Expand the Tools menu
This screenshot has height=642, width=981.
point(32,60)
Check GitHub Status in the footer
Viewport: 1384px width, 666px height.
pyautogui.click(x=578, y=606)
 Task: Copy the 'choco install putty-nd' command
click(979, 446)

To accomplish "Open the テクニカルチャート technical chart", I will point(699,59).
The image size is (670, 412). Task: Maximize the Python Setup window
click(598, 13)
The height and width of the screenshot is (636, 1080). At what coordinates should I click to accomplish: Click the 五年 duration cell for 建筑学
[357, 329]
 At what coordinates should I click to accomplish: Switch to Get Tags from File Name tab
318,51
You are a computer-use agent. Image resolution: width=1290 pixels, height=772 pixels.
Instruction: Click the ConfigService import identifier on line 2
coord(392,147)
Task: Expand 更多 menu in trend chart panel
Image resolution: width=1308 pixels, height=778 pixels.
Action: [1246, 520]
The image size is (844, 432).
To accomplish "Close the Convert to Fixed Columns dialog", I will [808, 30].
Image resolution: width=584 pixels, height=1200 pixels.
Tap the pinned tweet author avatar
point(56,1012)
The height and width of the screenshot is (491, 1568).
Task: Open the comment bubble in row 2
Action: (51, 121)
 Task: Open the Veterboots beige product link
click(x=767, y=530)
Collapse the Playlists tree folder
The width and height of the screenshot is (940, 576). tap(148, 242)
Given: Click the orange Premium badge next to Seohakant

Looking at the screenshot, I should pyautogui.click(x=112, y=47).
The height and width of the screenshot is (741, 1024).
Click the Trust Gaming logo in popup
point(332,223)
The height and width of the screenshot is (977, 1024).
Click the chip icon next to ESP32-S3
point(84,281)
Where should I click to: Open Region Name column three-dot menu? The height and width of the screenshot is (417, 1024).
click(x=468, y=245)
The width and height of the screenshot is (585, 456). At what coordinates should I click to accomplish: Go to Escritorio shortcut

● **Brief**
Exact copies of all the lines above are required.

● **Response to this exercise**
Expand the Tools menu
This screenshot has height=642, width=981.
point(32,60)
Check GitHub Status in the footer
Viewport: 1384px width, 666px height.
pyautogui.click(x=578, y=606)
 Task: Copy the 'choco install putty-nd' command
click(979, 446)

To accomplish "Open the テクニカルチャート technical chart", I will point(699,59).
The image size is (670, 412). Task: Maximize the Python Setup window
click(598, 13)
The height and width of the screenshot is (636, 1080). At what coordinates should I click to accomplish: Click the 五年 duration cell for 建筑学
[357, 329]
 At what coordinates should I click to accomplish: Switch to Get Tags from File Name tab
318,51
You are a computer-use agent. Image resolution: width=1290 pixels, height=772 pixels.
Instruction: Click the ConfigService import identifier on line 2
coord(392,147)
Task: Expand 更多 menu in trend chart panel
Image resolution: width=1308 pixels, height=778 pixels.
Action: [1246, 520]
The image size is (844, 432).
To accomplish "Close the Convert to Fixed Columns dialog", I will [808, 30].
Image resolution: width=584 pixels, height=1200 pixels.
Tap the pinned tweet author avatar
point(56,1012)
The height and width of the screenshot is (491, 1568).
Task: Open the comment bubble in row 2
Action: (51, 121)
 Task: Open the Veterboots beige product link
click(x=767, y=530)
Collapse the Playlists tree folder
The width and height of the screenshot is (940, 576). tap(148, 242)
Given: Click the orange Premium badge next to Seohakant

Looking at the screenshot, I should pyautogui.click(x=112, y=47).
The height and width of the screenshot is (741, 1024).
Click the Trust Gaming logo in popup
point(332,223)
The height and width of the screenshot is (977, 1024).
Click the chip icon next to ESP32-S3
point(84,281)
Where should I click to: Open Region Name column three-dot menu? The height and width of the screenshot is (417, 1024).
click(x=468, y=245)
The width and height of the screenshot is (585, 456). At what coordinates should I click to accomplish: Go to Escritorio shortcut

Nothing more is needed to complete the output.